YOUR INSTRUCTIONS — In the data below, which lines hold "agent"? Copy every one.

(Saved data entries)
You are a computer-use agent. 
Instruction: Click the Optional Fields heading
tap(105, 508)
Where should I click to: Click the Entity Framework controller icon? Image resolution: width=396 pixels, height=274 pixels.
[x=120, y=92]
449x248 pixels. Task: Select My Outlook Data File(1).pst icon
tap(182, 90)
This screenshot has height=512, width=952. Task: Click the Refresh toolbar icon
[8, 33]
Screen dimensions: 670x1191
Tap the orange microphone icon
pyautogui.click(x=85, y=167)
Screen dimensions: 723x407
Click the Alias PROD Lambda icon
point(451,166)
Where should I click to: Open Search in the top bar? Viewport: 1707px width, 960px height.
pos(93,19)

---

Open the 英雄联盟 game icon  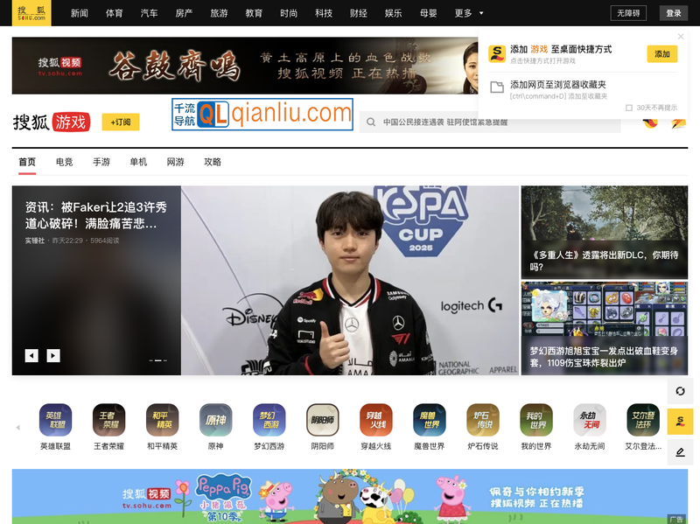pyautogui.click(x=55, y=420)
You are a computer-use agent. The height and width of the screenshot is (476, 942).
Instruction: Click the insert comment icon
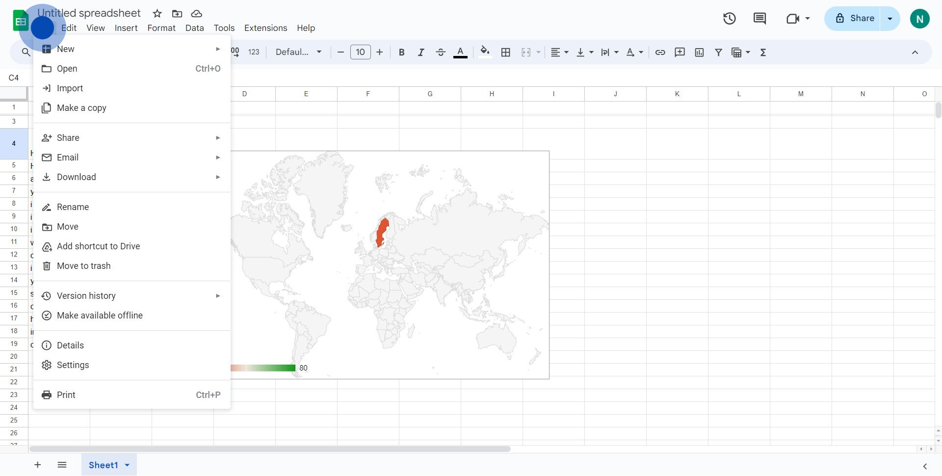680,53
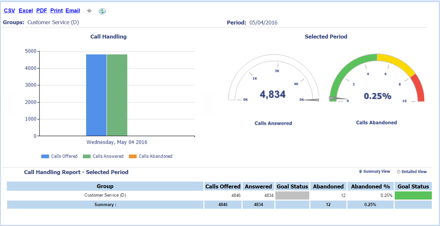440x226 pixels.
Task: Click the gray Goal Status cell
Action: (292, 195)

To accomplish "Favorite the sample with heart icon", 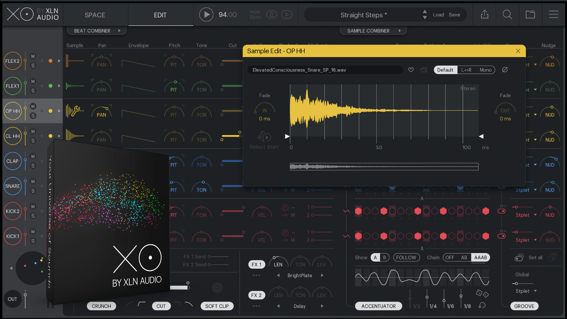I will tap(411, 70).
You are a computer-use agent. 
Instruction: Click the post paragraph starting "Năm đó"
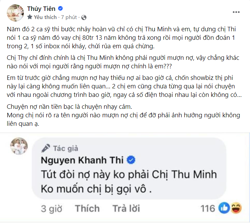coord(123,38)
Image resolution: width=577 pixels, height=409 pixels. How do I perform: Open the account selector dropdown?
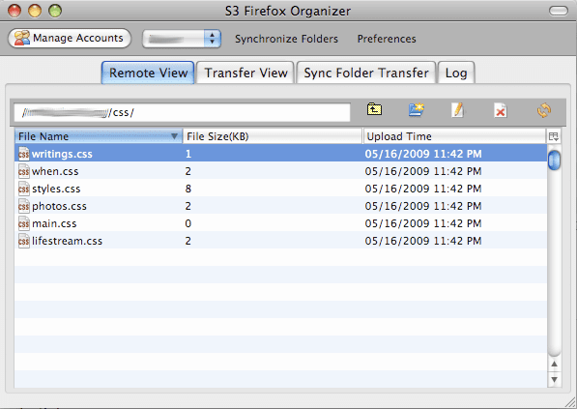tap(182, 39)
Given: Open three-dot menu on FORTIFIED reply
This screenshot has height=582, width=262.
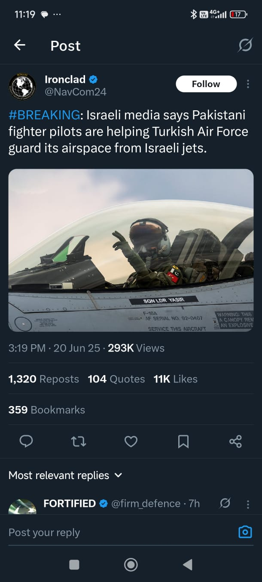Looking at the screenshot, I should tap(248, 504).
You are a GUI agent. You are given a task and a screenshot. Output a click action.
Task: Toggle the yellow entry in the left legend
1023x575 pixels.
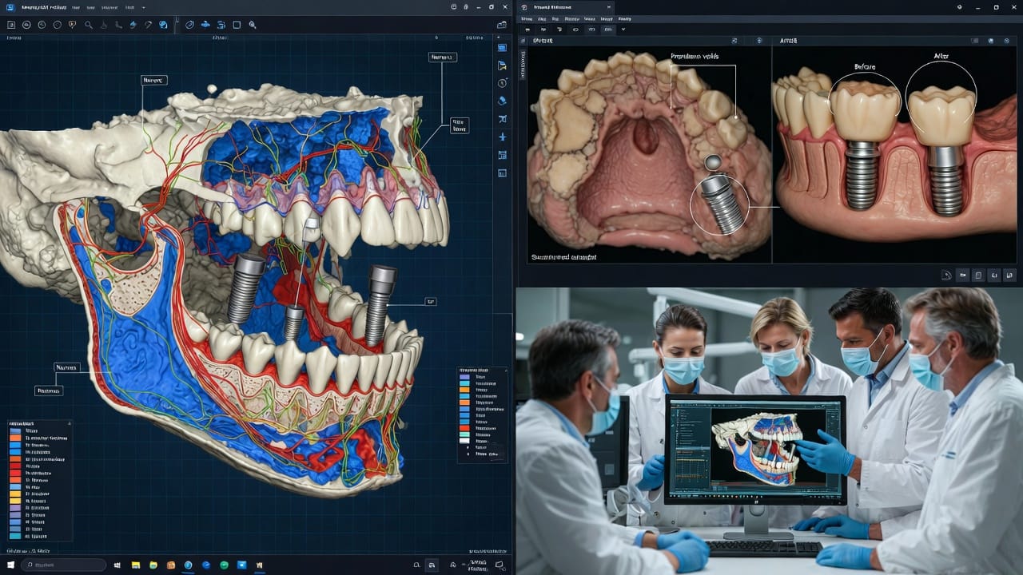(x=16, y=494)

YOUR SOLUTION —
You are a computer-use agent. 
You are a computer-use agent. The height and width of the screenshot is (476, 942).
You are a computer-use agent. 
You are a GUI agent. You are given a task and a screenshot. Output a click action.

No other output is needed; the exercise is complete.